Stored items from a collection:
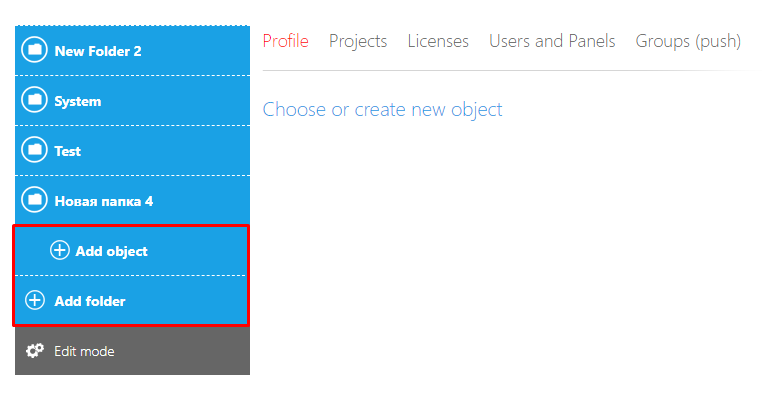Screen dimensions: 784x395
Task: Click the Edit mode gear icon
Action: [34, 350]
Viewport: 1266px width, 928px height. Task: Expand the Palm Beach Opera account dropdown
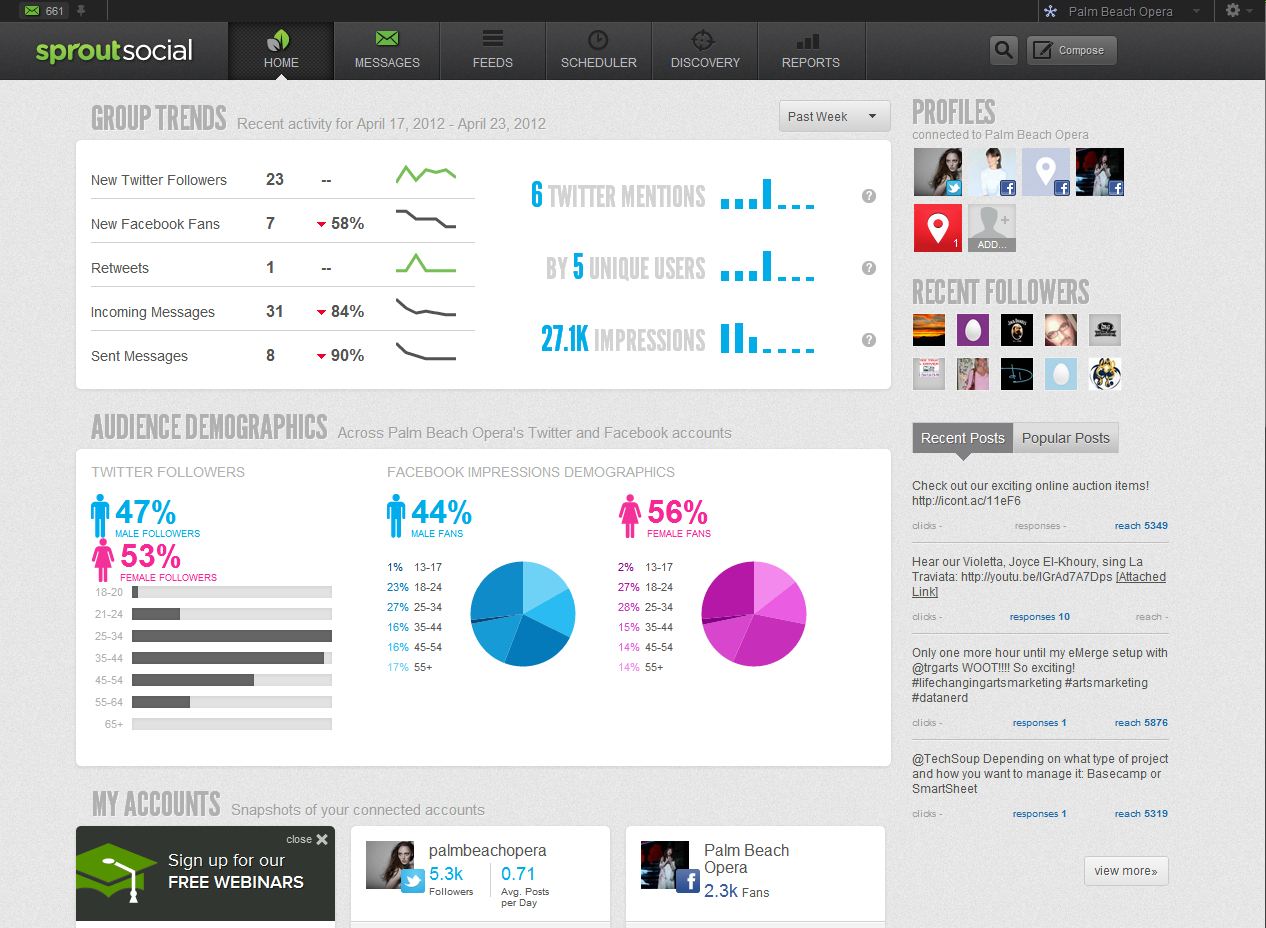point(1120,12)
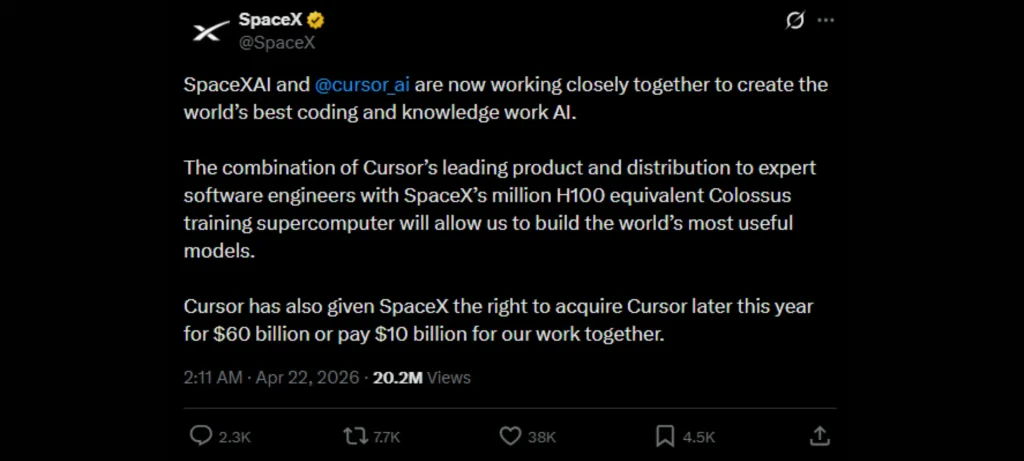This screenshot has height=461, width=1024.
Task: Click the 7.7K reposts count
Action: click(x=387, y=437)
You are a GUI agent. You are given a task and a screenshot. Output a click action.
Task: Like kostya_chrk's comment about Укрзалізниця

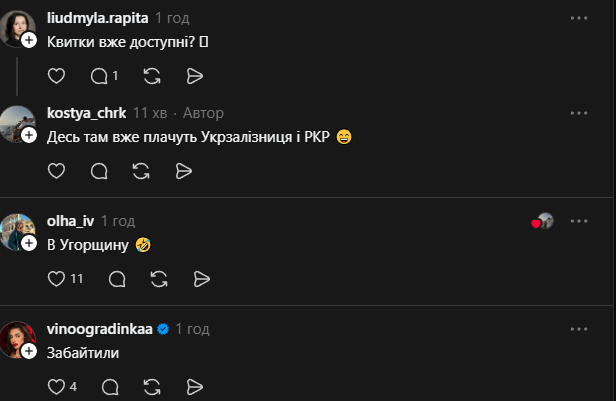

• **Directions**: Return the lines exactly, from the one containing "You are a GUI" through the last line above, including both ends and excluding every picture.

• **Exercise solution**:
You are a GUI agent. You are given a task and a screenshot. Output a click action.
Task: Like kostya_chrk's comment about Укрзалізниця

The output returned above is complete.